By Bird Blitch, Patientco CEO
This article originally appeared in Healthcare IT News. To view the original article, click here.
For a while, it seemed that bigger was better. Early adoption of information technologies enabled retail businesses to specialize and streamline processes. As a result, big-box retailers like Home Depot and Wal-Mart squashed competition with substantially lower prices enabled by their sheer size and volume. But now, with the availability of cost effective, more accessible software, the competitive advantages of scale are being commoditized. As such, everyone now has access to scale. Therefore, the new way to differentiate is through innovation and outstanding customer service.
Hospitals should take heed—where they stand now is where retailers were more than a decade ago. “Mega-mergers” are increasingly the norm, spawning super-regional systems on par with the “big-boxification” of retail. In 2012, for example, there were 105 hospital mergers, up from 50 in 2009—and experts expect this trend to accelerate due to healthcare reform, declining reimbursements and changing business models.
Becoming bigger can enable hospitals to better spread financial risks, impose quality controls, invest in technological improvements and gain economies of scale that can lower costs. But regardless of clinical reach, if they don’t utilize technology to specialize in innovative customer service, they may find themselves dialing back and closing branches, like Best Buy, or possibly going out of business, like Cost Plus and Kmart. Hospitals and health systems can learn from businesses like Trader Joe’s, Ikea and Target—sustainable models that deliver quality and affordable products with an emphasis on exceptional customer service through many touch points, all of which is enabled through technology.
Patient financial engagement: Delivering quality and service
As consumers, patients want to experience healthcare in the same way they enjoy an amazing retail experience. They expect simplicity, convenience and outstanding customer service—and those organizations that cater to busy consumers will gain their loyalty.

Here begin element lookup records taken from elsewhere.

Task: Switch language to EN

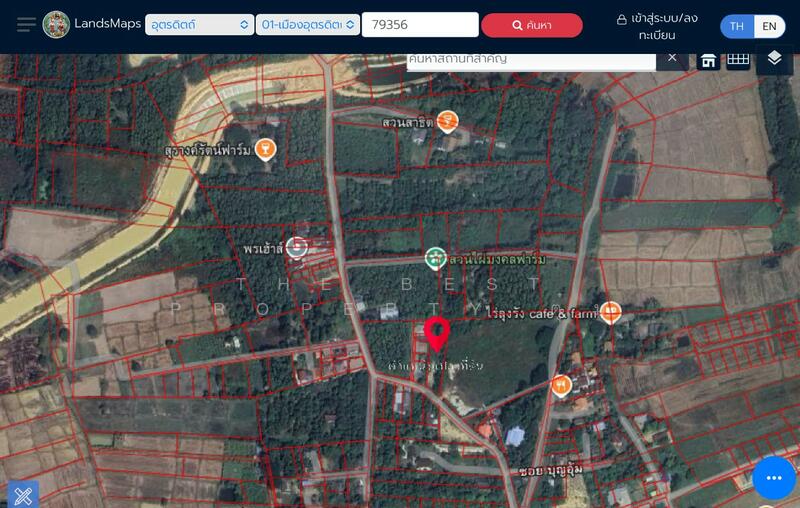Action: (x=769, y=26)
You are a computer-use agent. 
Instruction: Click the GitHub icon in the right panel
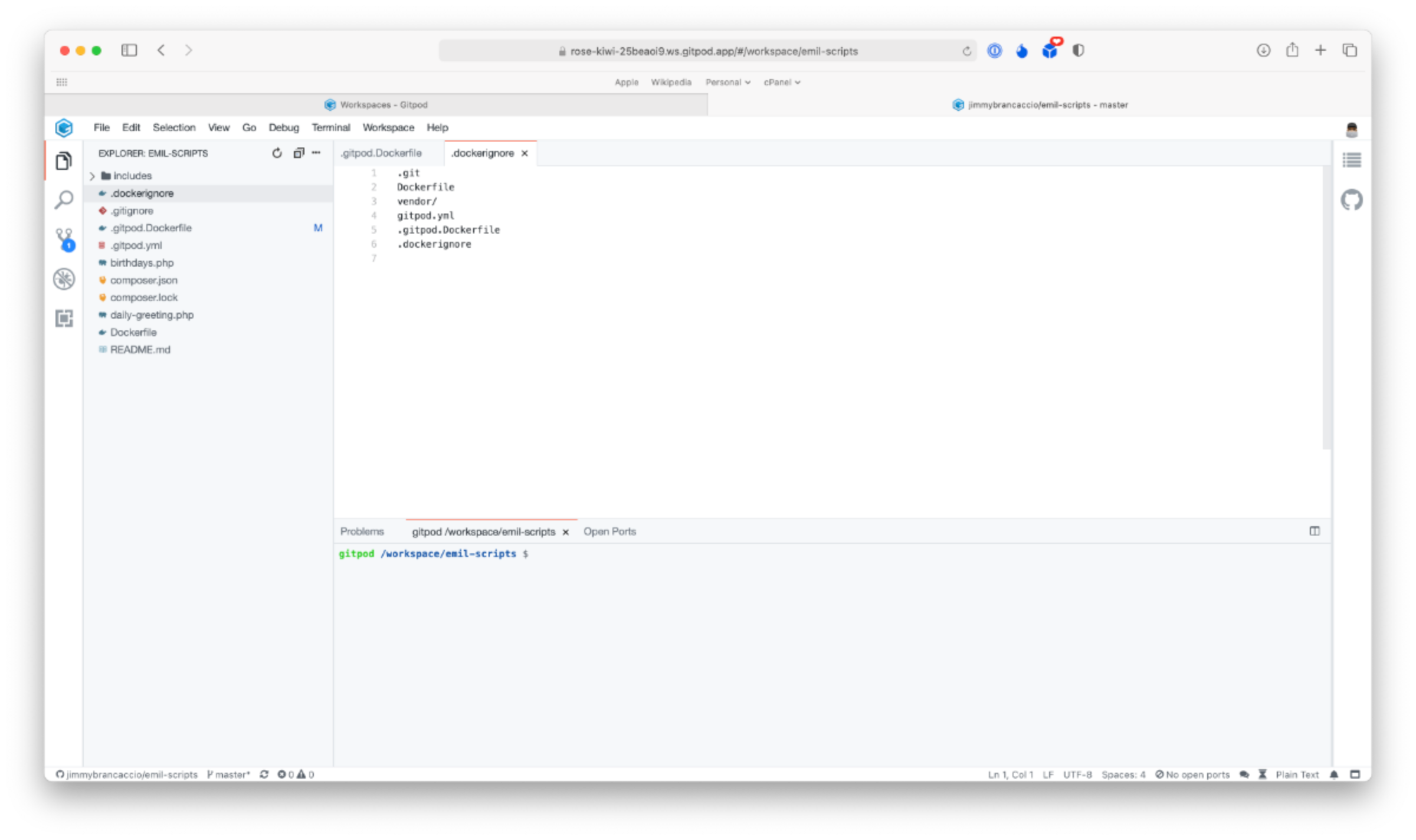pyautogui.click(x=1351, y=200)
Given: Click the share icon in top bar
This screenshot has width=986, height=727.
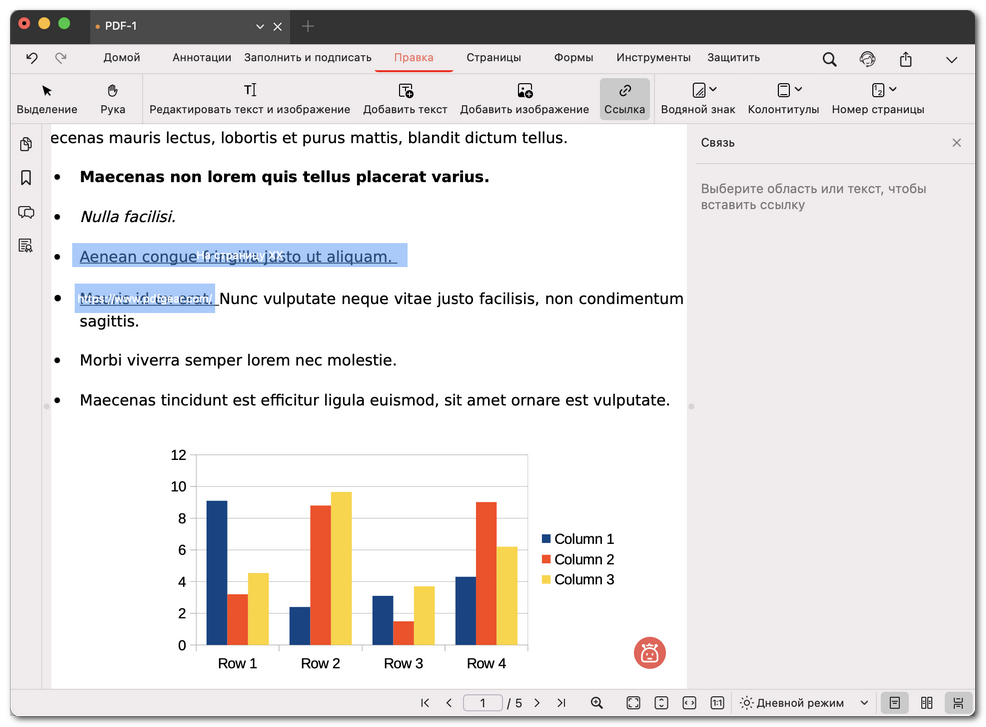Looking at the screenshot, I should coord(906,59).
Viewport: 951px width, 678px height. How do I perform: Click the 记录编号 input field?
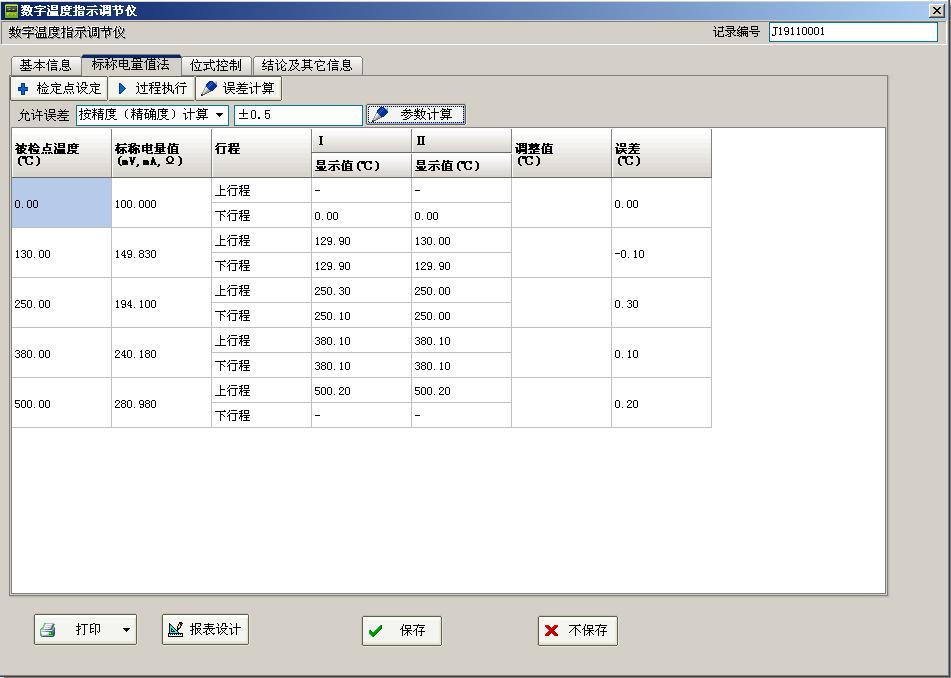[852, 32]
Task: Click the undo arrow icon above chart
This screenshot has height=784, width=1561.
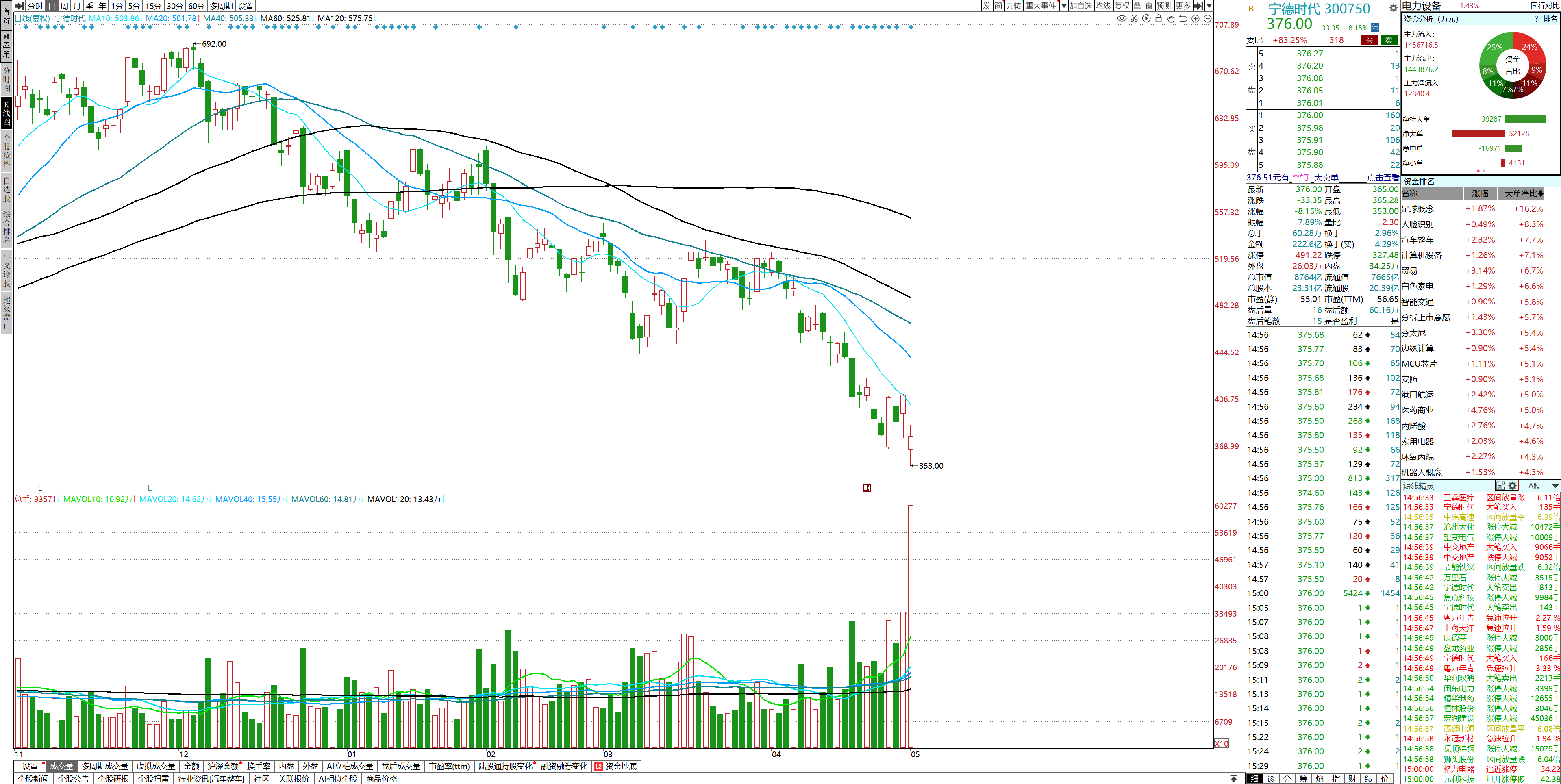Action: 1183,19

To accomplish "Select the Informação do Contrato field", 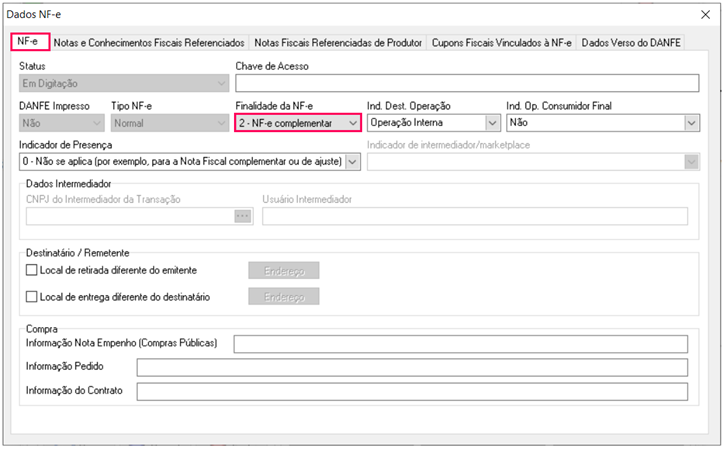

One often-underappreciated aspect of customer service that these modern, commercial businesses have mastered, with the help of technology, is financial engagement—engaging the consumer in such a way that makes it easy for them to purchase goods or services and helps them feel like it was a positive overall buying experience. This holds true when it comes to patients’ financial experiences as well. Patients expect to understand the clinical services they have purchased, have convenient and flexible options to manage and pay those expenses, and receive fast, friendly customer service when they have a question or need assistance.
To successfully accomplish this, providers should look for a fully integrated technology solution that is designed specifically to help them easily create and manage a positive patient financial experience at every point in the patient revenue cycle. This not only ensures patients receive a consistent experience from registration to the last payment made, but also gives providers better control over and visibility into the payment process. These benefits empower providers to make data-driven decisions and continually optimize their process for better results.
Solutions that drive positive patient financial engagement enhance the clinical patient experience as well, giving the consumer many reasons to return. By facilitating an understanding of charges and services, as well as providing patients with convenient methods of payment, these tools help patients manage their journey through the healthcare system and enable healthcare organizations to deliver the level of service and respect to their customers that they have now come to expect from other businesses and retailers.
Furthermore, this is critical to business success. It’s not an option for excellence; it’s a mandate to survive. In order to remain competitive and viable in this new healthcare environment, hospitals must take patients’ financial experiences into account to ensure they are positive and engaging. As the industry shifts from volume to value, providers will see a greater portion of their earnings tied to patient outcomes and will need to find new ways to engage, motivate and reward patients for participating in their healthcare choices.